Copy the closing run of lines, from the one with "Viewport: 817px width, 644px" through the last line of the listing, exactly and without any pictures.

BEGIN TASK INPUT

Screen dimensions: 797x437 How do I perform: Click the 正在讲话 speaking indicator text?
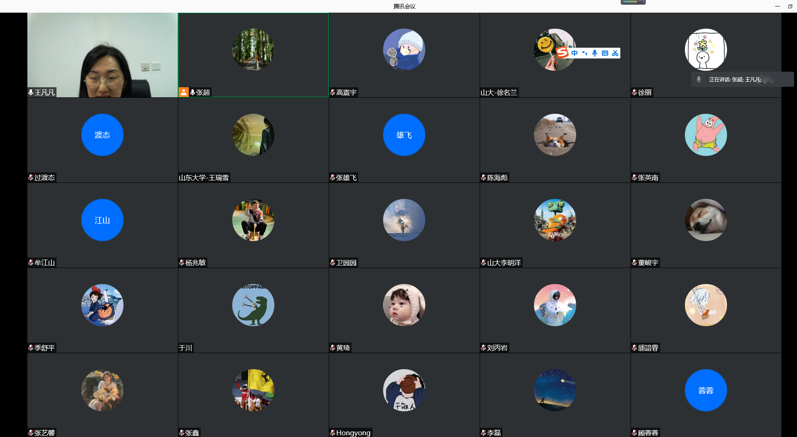tap(735, 79)
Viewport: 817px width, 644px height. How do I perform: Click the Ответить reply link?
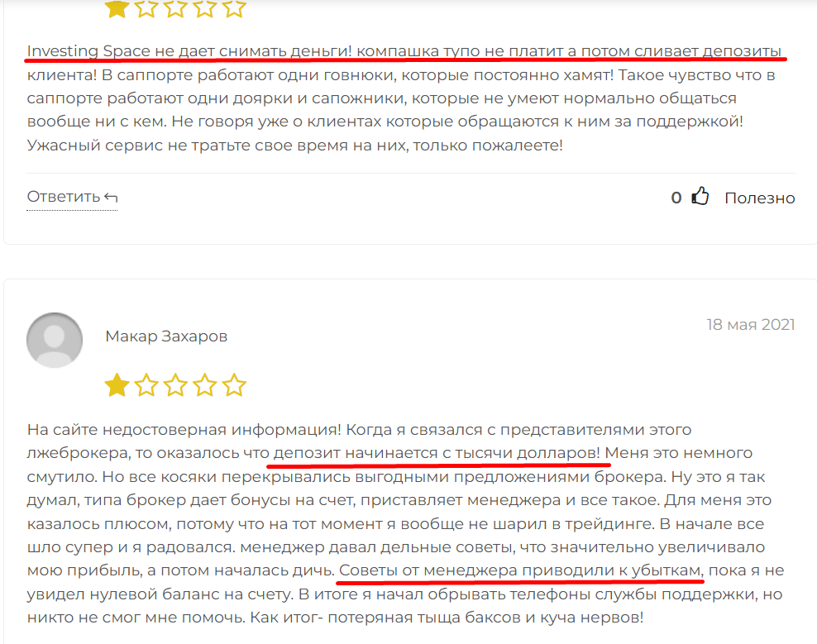tap(73, 197)
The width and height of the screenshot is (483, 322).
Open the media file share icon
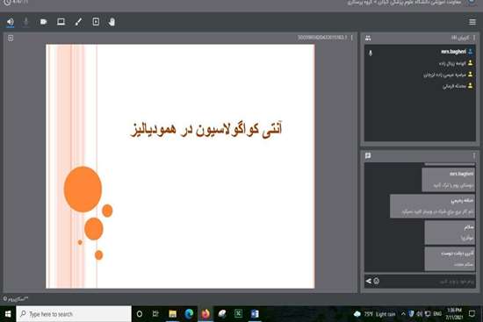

END TASK INPUT

TASK ANSWER
Viewport: 817px width, 644px height. How do I perform: Click the Ответить reply link?
tap(73, 197)
The width and height of the screenshot is (483, 322).
Open the media file share icon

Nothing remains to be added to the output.